* [Your assignment]
Leaving out the pictures, output the lines from the one that contains "Open the large" through the end of the material, exactly as they stand.

* [Input data]
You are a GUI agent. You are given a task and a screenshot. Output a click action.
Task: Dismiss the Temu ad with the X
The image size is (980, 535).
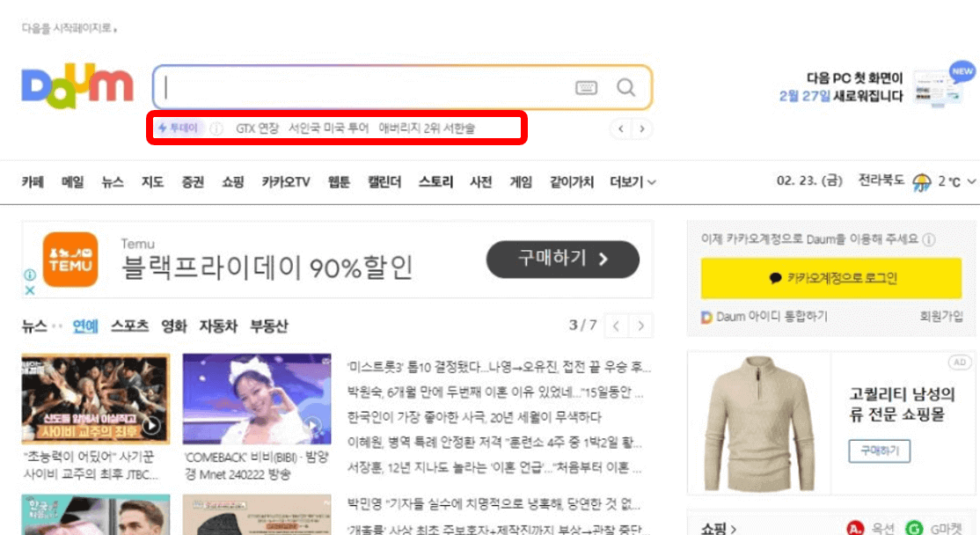tap(30, 290)
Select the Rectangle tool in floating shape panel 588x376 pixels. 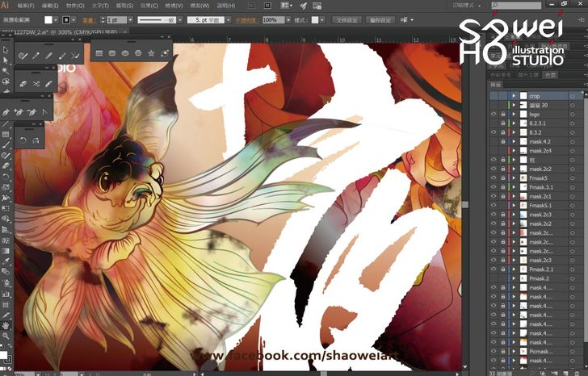click(x=99, y=53)
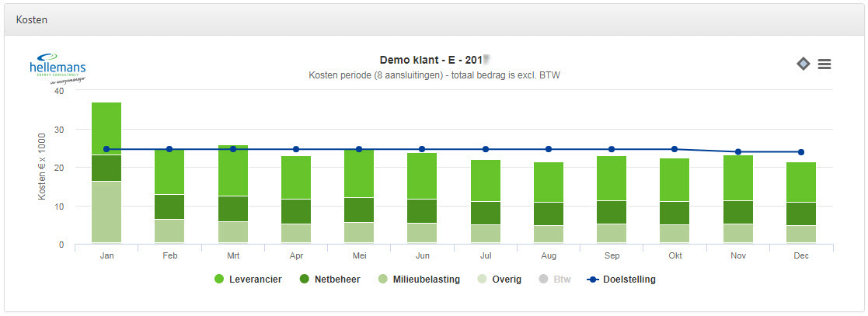Toggle the Doelstelling target line legend

click(x=621, y=280)
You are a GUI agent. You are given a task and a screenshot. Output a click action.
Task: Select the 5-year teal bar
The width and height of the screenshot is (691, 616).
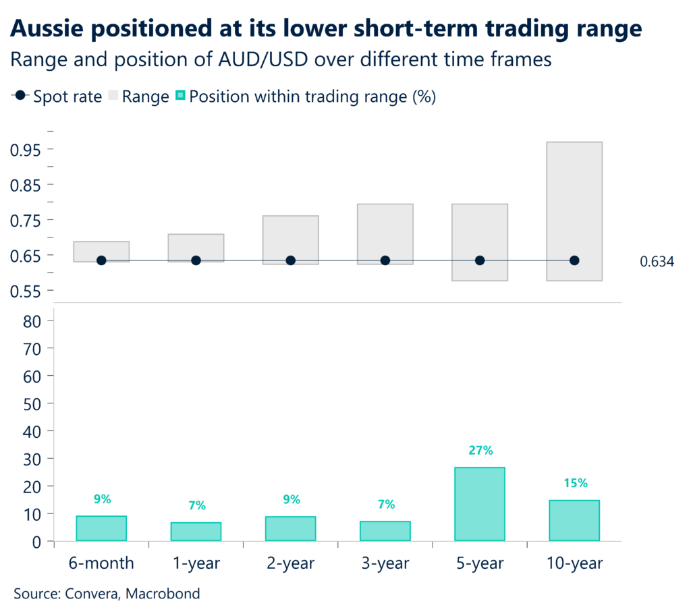(480, 503)
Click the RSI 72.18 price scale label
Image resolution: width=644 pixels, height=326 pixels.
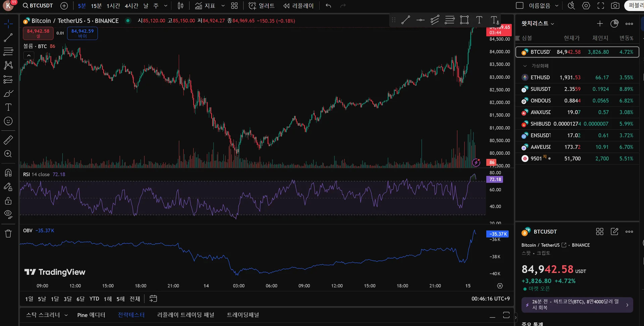click(495, 179)
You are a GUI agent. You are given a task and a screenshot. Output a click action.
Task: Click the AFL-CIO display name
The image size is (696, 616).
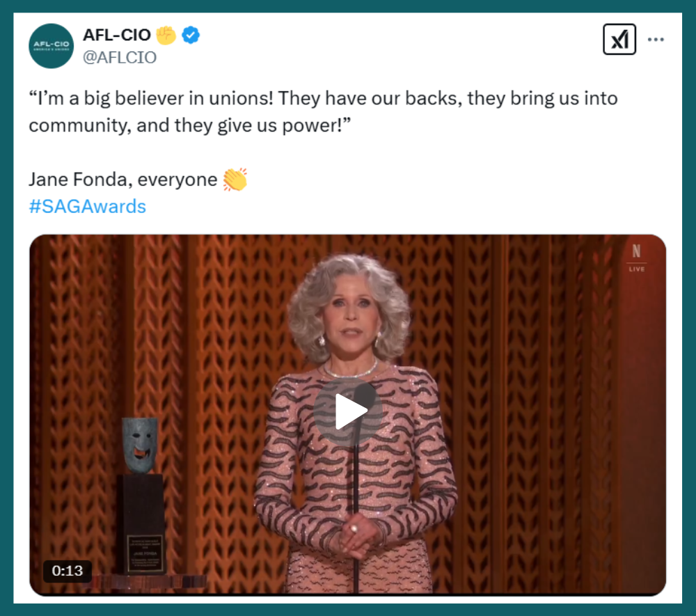pyautogui.click(x=117, y=35)
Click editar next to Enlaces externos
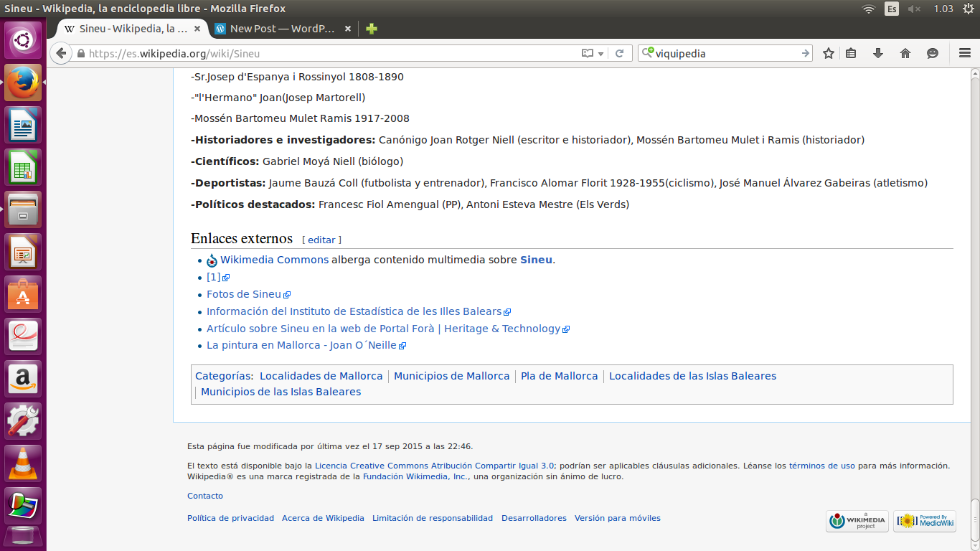The height and width of the screenshot is (551, 980). click(321, 240)
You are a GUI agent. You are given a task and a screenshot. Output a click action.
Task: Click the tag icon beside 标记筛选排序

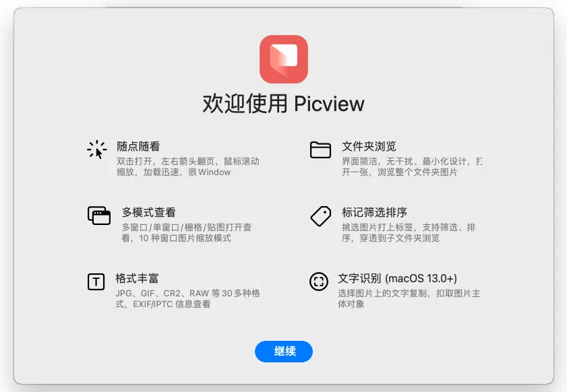(320, 216)
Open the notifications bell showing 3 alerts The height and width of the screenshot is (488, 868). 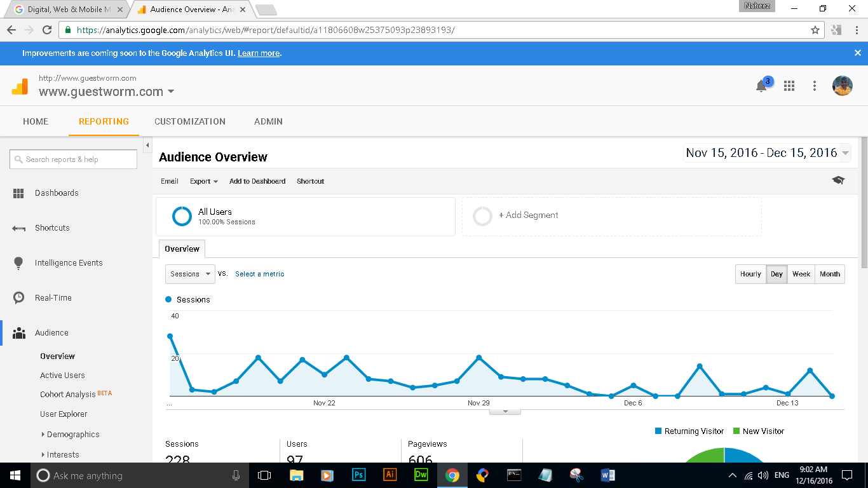(761, 85)
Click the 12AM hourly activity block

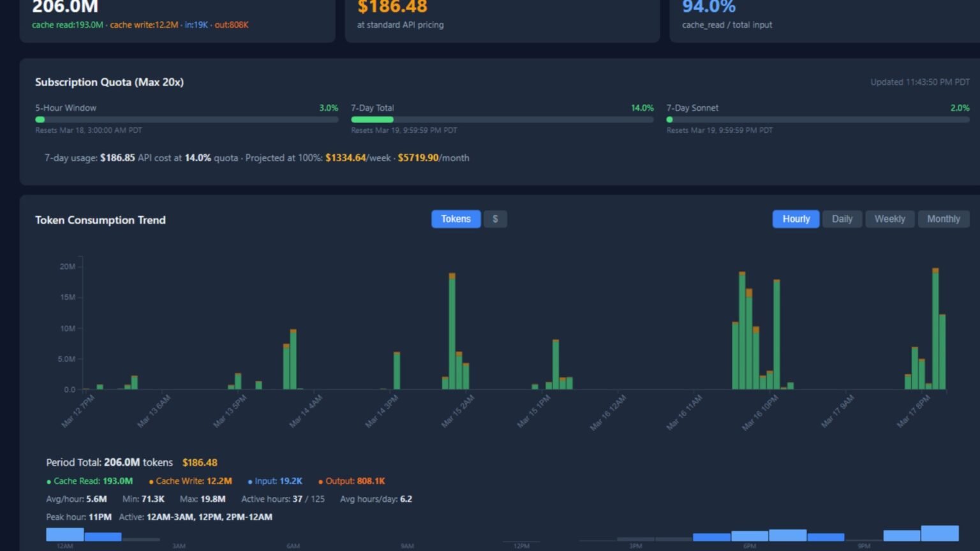pos(64,534)
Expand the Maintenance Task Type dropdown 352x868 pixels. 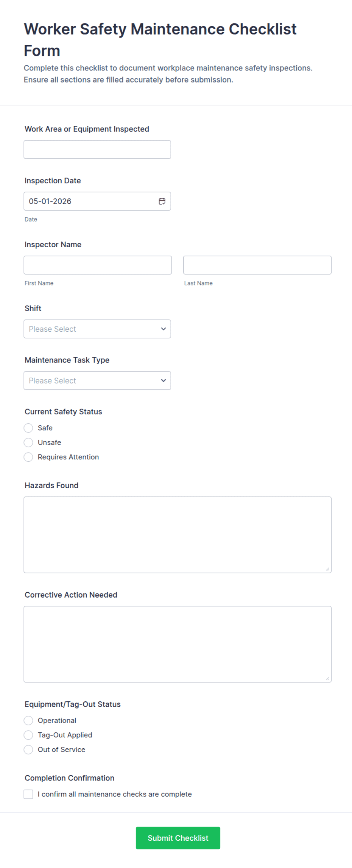97,381
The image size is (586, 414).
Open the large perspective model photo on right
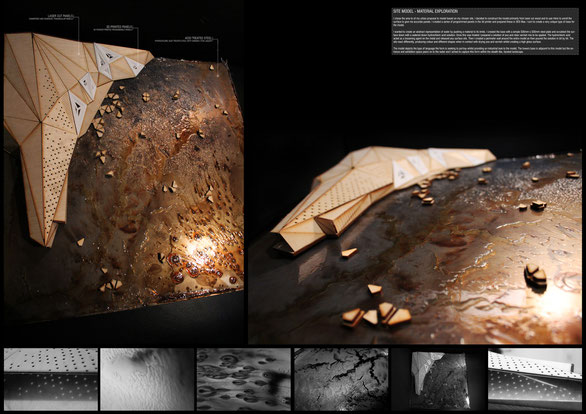(415, 245)
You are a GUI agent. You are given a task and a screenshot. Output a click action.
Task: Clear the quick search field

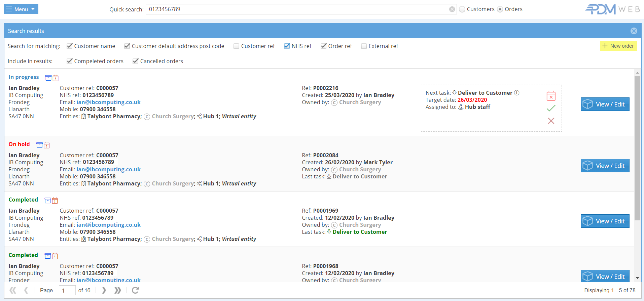point(452,9)
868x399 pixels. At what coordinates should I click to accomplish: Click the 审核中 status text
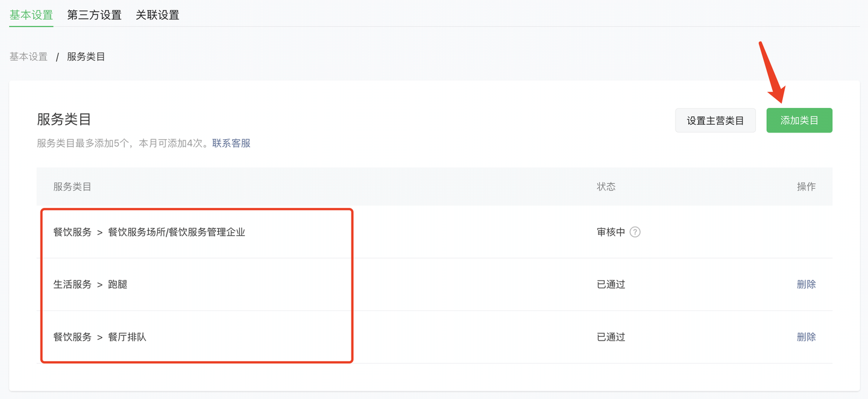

* [Written solution]
Open the large perspective model photo on right
(415, 245)
You are a GUI agent. You are given a task and a screenshot. Output a click action.
Task: Clear the quick search field

point(452,9)
868x399 pixels. At what coordinates should I click to accomplish: Click the 审核中 status text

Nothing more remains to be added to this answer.